*Directions*: How would you put this sentence from the passage on baptism into Spanish: "God told him through the prophet Elisha to wash in the Jordan."

Based on: Matthew 3:13-17
Do you remember Naaman? He was the foreigner who came to Elisha the prophet to be healed of his leprosy. Elisha told Naaman he would be healed if he went to the Jordan river and washed himself seven times. Do you remember what Naaman said? He became angry and said, “I know of rivers far better than the Jordan, why couldn’t I wash in them and be cleansed.” Eventually, he did wash himself in the Jordan and was cured, but at first he couldn’t believe that the Jordan river would do him any good.
Actually, he was right. The Jordan river really wasn’t going to do him any good. The Jordan river could never cure him of leprosy except that God’s promise was attached to it. God told him through the prophet Elisha to wash in the Jordan. The power in the waters of the Jordan to wash away his leprosy came from the Word of God.
What about baptism? Here in church when we baptize a baby, I put water in the baptismal font. It’s just plain water. If you want, you can come back to the sacristy after the service and see the faucet I use to fill the font. When you look toward the front and you watch a baptism take place what you see is a baby’s head get wet. How can that little bit of water create faith in a child. How can plain water wash away sins? How can common water save a precious soul? It can’t, except that God promises that it does! God’s promise gives baptism the power to do the impossible – to change us from a wretched follower of Satan into a blessed child of God.
That miracle was performed by God on you. Do you remember it? Perhaps not, but how often do you think about your baptism and the blessings God gives through it? Do not despise the water of your baptism as Naaman despised the water of the Jordan, but instead cherish it as Christ did. Do not think of it as mere water, but recognize how Jesus gave it the power to change you.

*Provided material*:
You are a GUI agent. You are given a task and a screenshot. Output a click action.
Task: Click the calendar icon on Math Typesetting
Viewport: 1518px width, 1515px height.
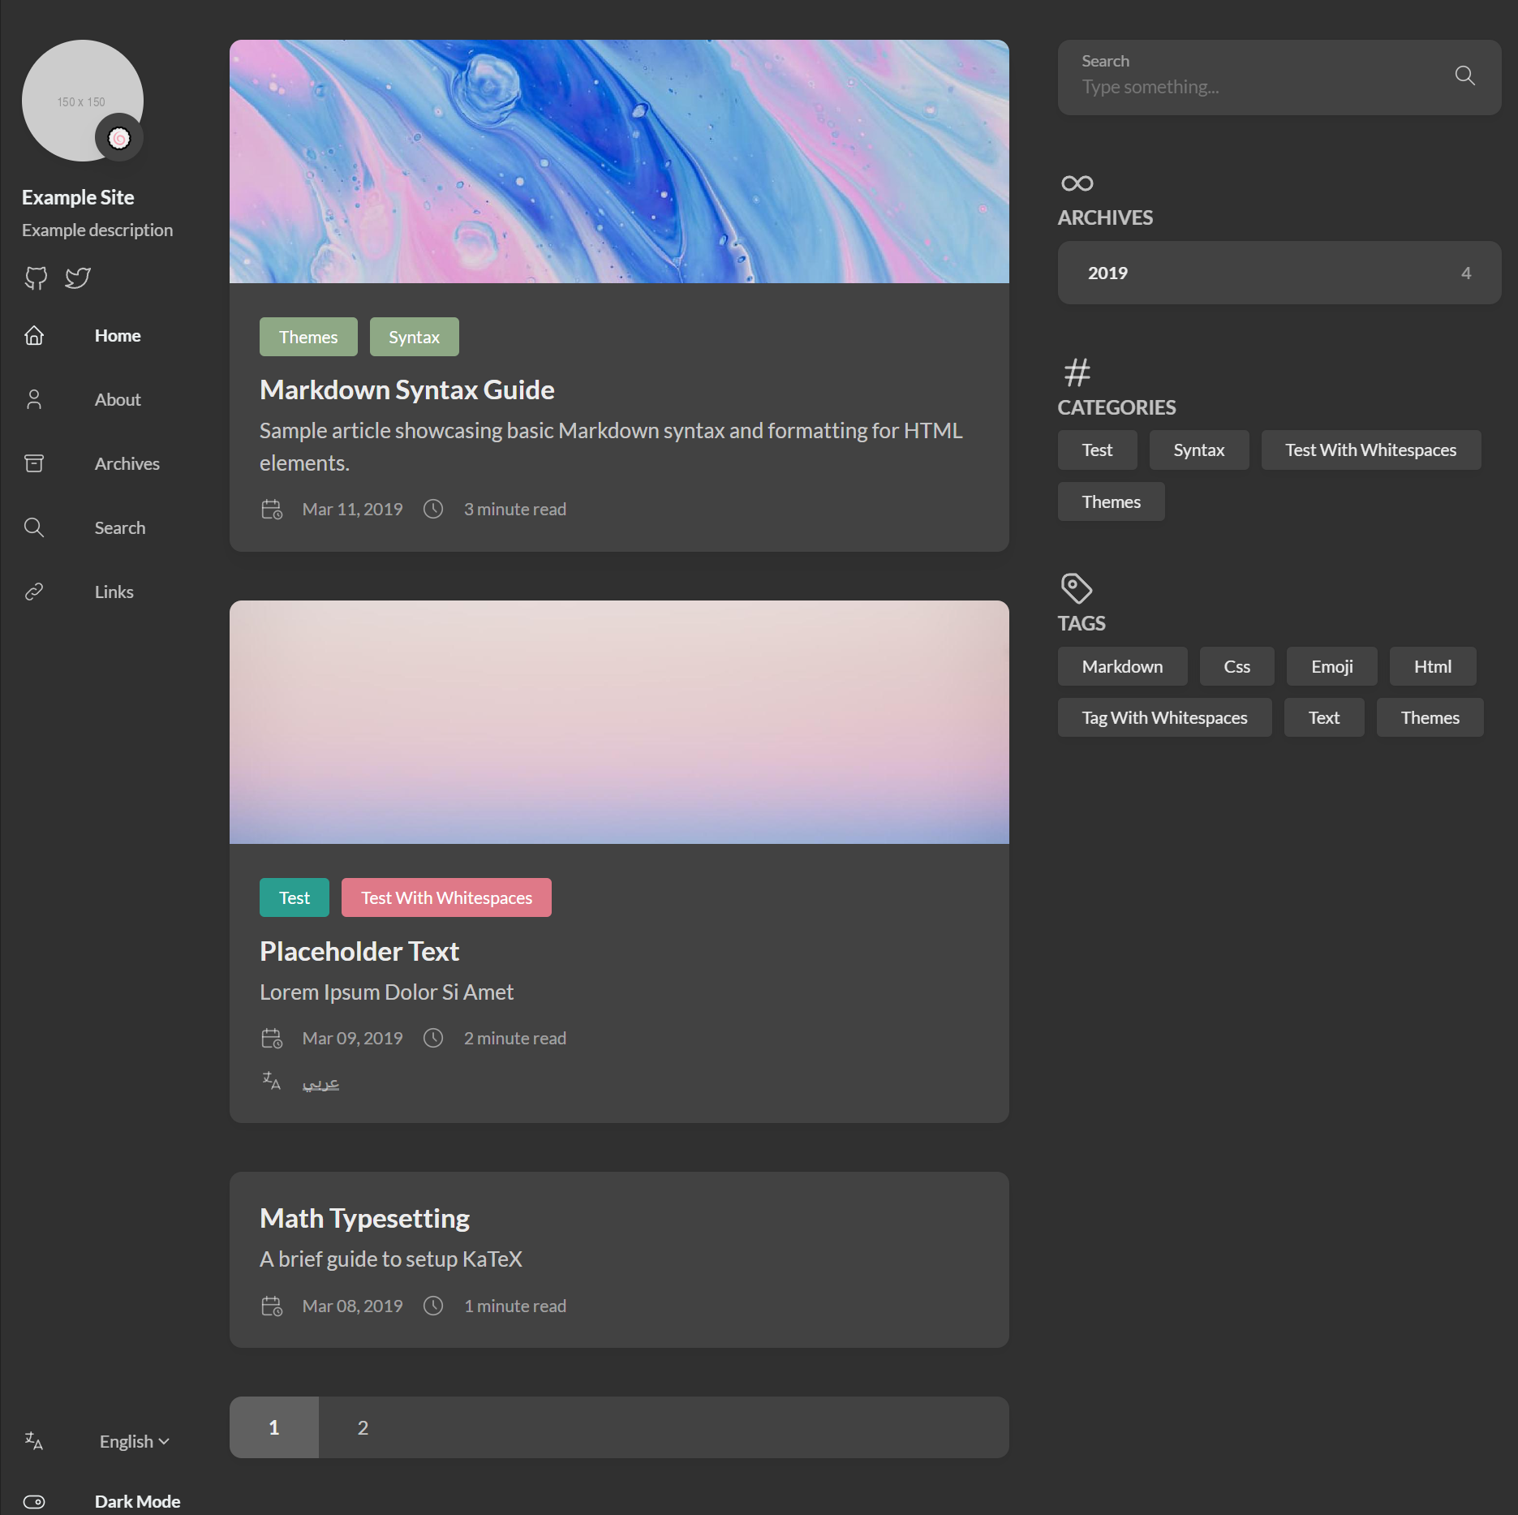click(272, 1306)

*Solution to this problem*: Dios le dijo por medio del profeta Eliseo que se lavara en el Jordán.